What to work on – Reproduce the data below word for word, from its first line through the line containing "Looking at the screenshot, I should coord(731,415).", both included. Leave the pictures out.

Data provided –

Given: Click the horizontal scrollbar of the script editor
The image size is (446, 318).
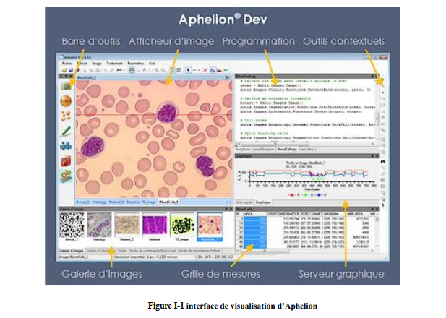Looking at the screenshot, I should click(x=304, y=143).
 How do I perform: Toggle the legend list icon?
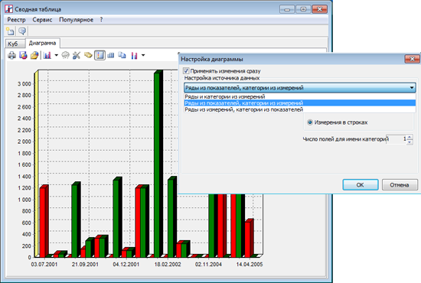pos(100,56)
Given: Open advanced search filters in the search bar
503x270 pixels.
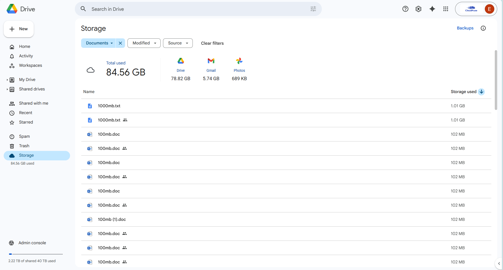Looking at the screenshot, I should (x=313, y=9).
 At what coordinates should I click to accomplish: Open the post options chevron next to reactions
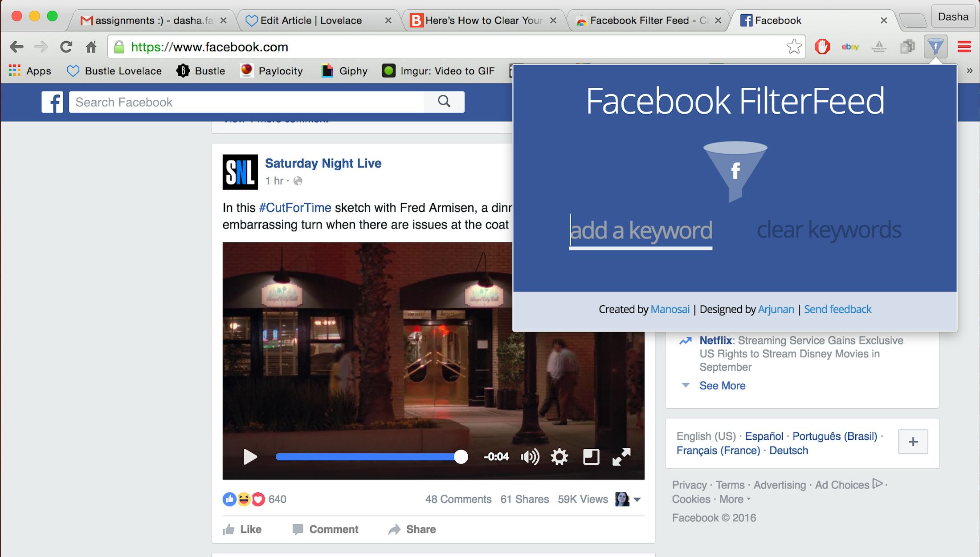[637, 500]
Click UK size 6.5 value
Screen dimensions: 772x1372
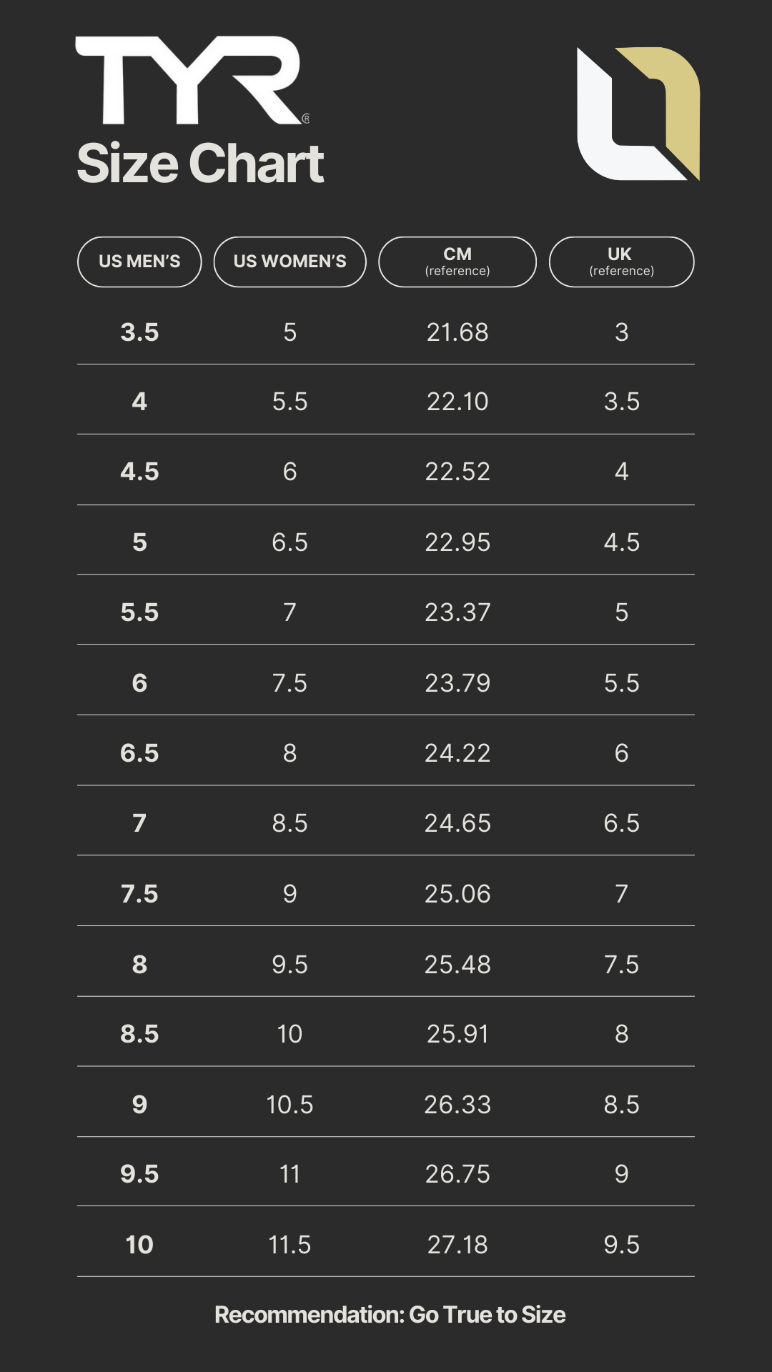[x=621, y=823]
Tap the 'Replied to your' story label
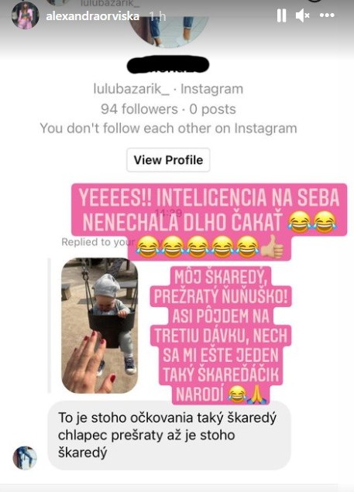Viewport: 354px width, 492px height. coord(98,242)
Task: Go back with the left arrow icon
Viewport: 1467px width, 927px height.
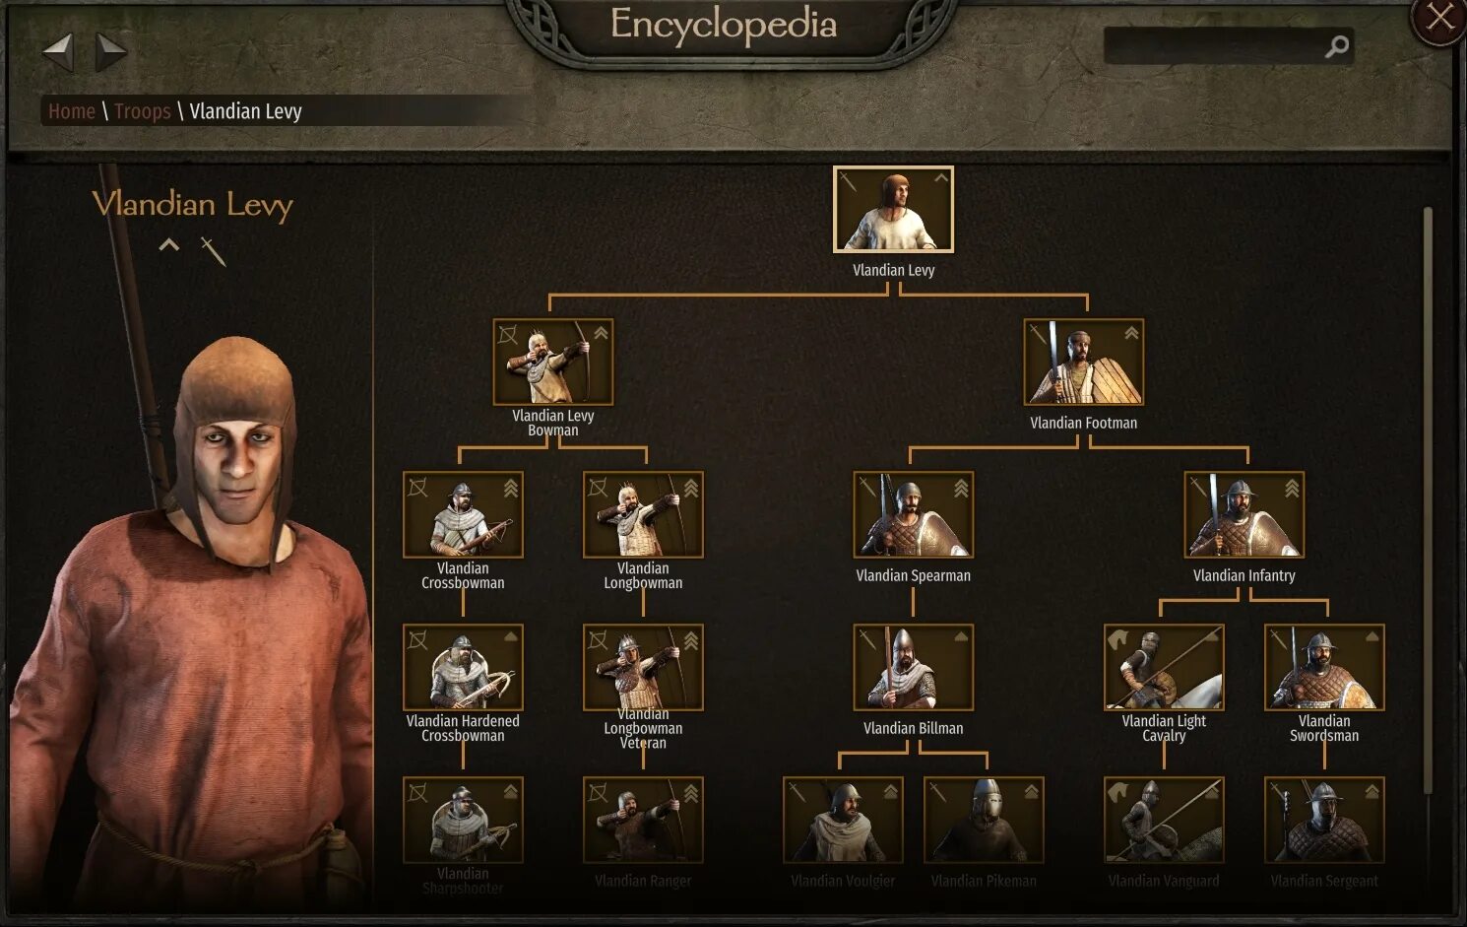Action: point(58,52)
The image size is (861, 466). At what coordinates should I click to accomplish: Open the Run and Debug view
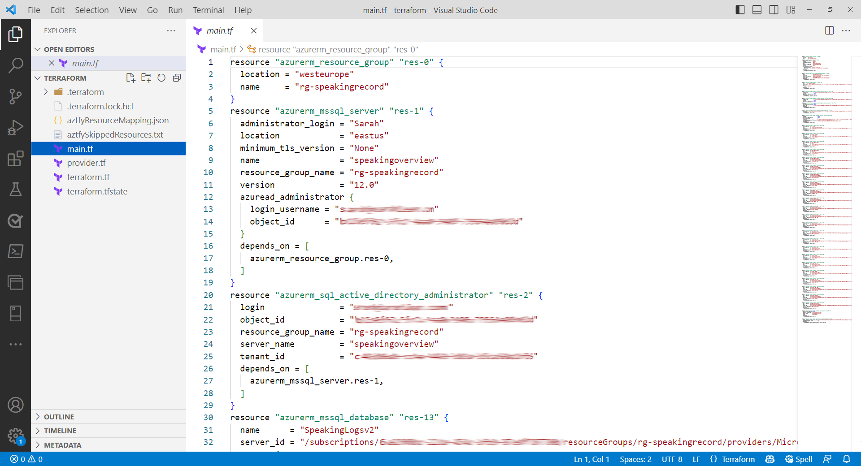coord(16,128)
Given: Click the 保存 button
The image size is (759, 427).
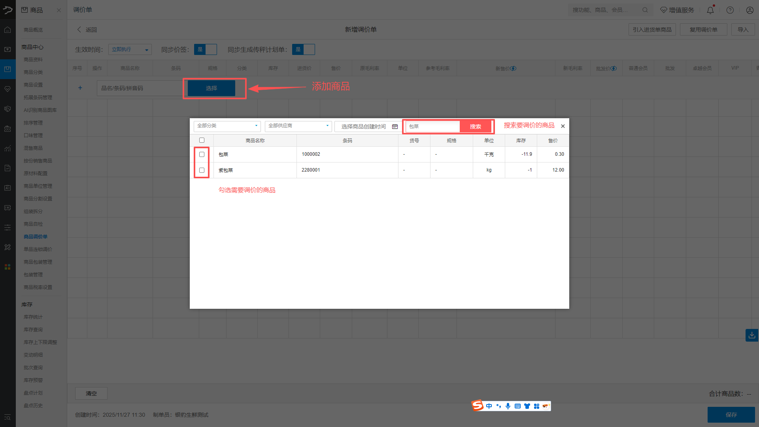Looking at the screenshot, I should coord(731,415).
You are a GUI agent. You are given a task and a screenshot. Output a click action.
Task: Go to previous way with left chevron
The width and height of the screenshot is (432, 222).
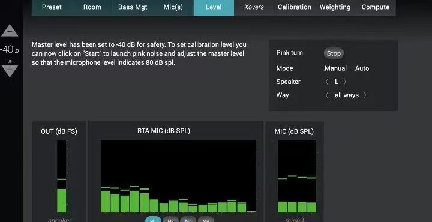tap(327, 95)
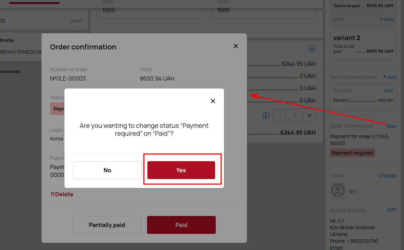Increase quantity with plus button
This screenshot has width=404, height=250.
click(310, 115)
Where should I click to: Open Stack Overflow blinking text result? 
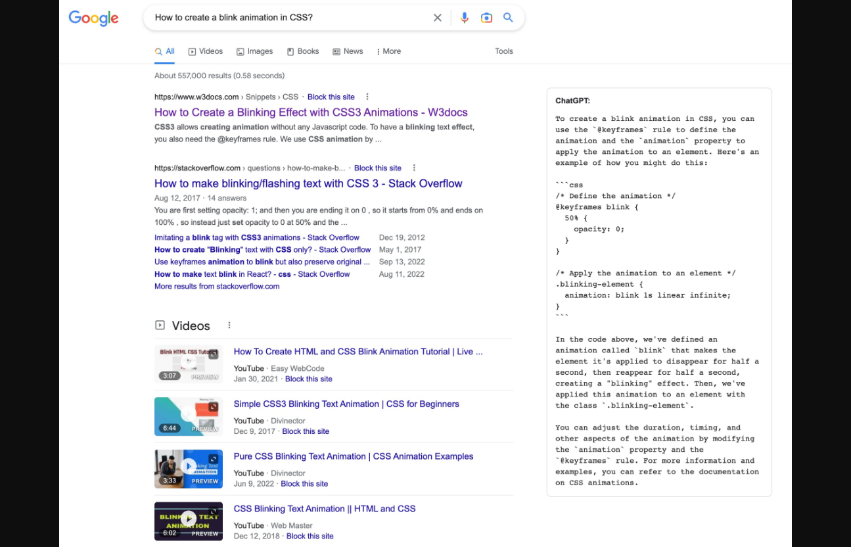click(x=308, y=183)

Output for this exercise –
Given: Click the horizontal scrollbar of the script editor
The image size is (446, 318).
Looking at the screenshot, I should click(x=304, y=143).
 How do I perform: Toggle the legend list icon?
pos(100,56)
Given: Open advanced search filters in the search bar
503x270 pixels.
Looking at the screenshot, I should (x=313, y=9).
 At what coordinates should I click to accomplish: Open the post options chevron next to reactions
[637, 500]
Click UK size 6.5 value
Screen dimensions: 772x1372
[x=621, y=823]
Tap the 'Replied to your' story label
Viewport: 354px width, 492px height. coord(98,242)
Task: Go back with the left arrow icon
Viewport: 1467px width, 927px height.
Action: point(58,52)
The image size is (861, 466). At what coordinates should I click to accomplish: Open the Run and Debug view
coord(16,128)
Given: Click the 保存 button
The image size is (759, 427).
Looking at the screenshot, I should coord(731,415).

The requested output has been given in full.